Marjane é iraniana, nascida em 1969, em Teerão. É importante mencionar este facto, pois além do filme ser uma “pintura” da vida de Satrapi, também é uma amostra de uma parte da história do Irão. A crónica de vida da autora começa em 1978, quando Satrapi tinha apenas 9 anos e o Irão ainda era uma monarquia ditatorial, e acaba em 1994. Filha de pais ricos, a pequena Satrapi vivia feliz com a sua família, até que rebenta a revolução islâmica, que a inicio parecia trazer melhorias no país, mas acabou por demonstrar-se bastante nefasta. Regido por extremistas islâmicos, o Irão começou a aplicar regras rigorosas, assentes na religião, que levaram à opressão do povo e principalmente das mulheres. Extrovertida, expansiva e pouco submissa, Satrapi teve muitas dificuldades em adaptar-se a esta nova situação, arranjando regularmente problemas com as autoridades. O que levou os seus pais a obrigarem-na a viajar para o estrangeiro, onde cresceu e arranjou a sua dose de situações peculiares.

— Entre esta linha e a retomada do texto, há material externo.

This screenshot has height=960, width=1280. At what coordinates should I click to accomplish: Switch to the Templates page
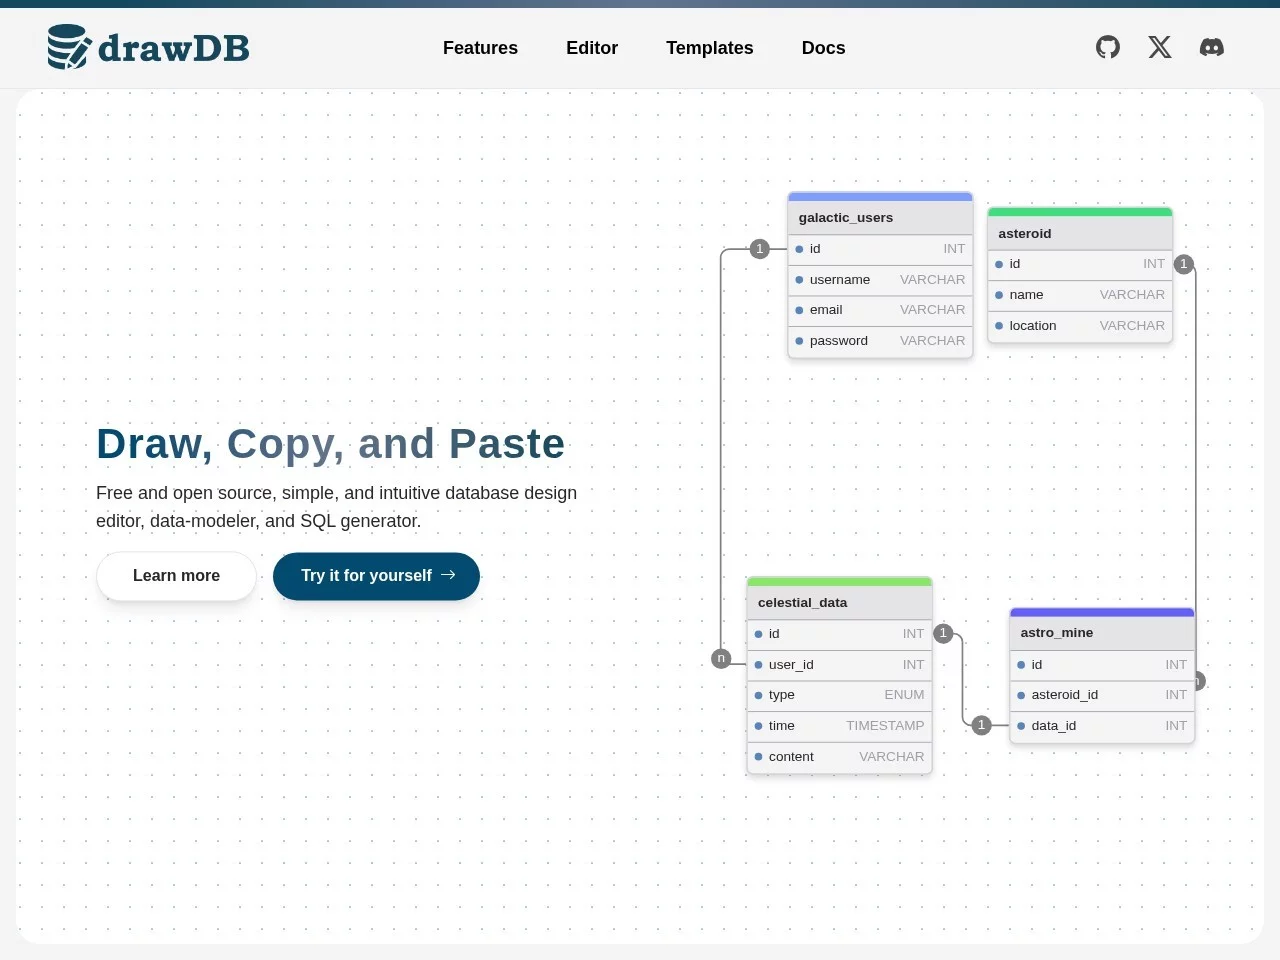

Apesar do forte contexto político, este é um filme bastante centrado nas suas personagens. Mais que demonstrar a conjuntura politica vivida pelo país, “Persepólis” mostra a forma como as pessoas viveram esses acontecimentos críticos, expondo diversas situações do seu quotidiano. As personagens são reais, são pessoas com quem nos podemos identificar, e põem-nos a pensar o que faríamos se tivéssemos no seu lugar. É bom vermos Marjane a crescer e a aprender a lidar com o que se vai passando na sua vida. O sentido de humor negro e o estilo irónico com que aborda as coisas foi talvez o que a fez ultrapassar cada dificuldade e seguir em frente, e é, definitivamente, o que torna este filme uma comédia, apesar dos contornos dramáticas que o definem. A cena onde ela, depois de passar algum tempo deprimida por um amor falhado, canta a música Eye of The Tiger” voltando a ficar moralizada para seguir em frente, é hilariante. Somos regularmente brindados com pequenas cenas deste tipo, que servem eficazmente para aliviar a parte mais negra e trágica do filme.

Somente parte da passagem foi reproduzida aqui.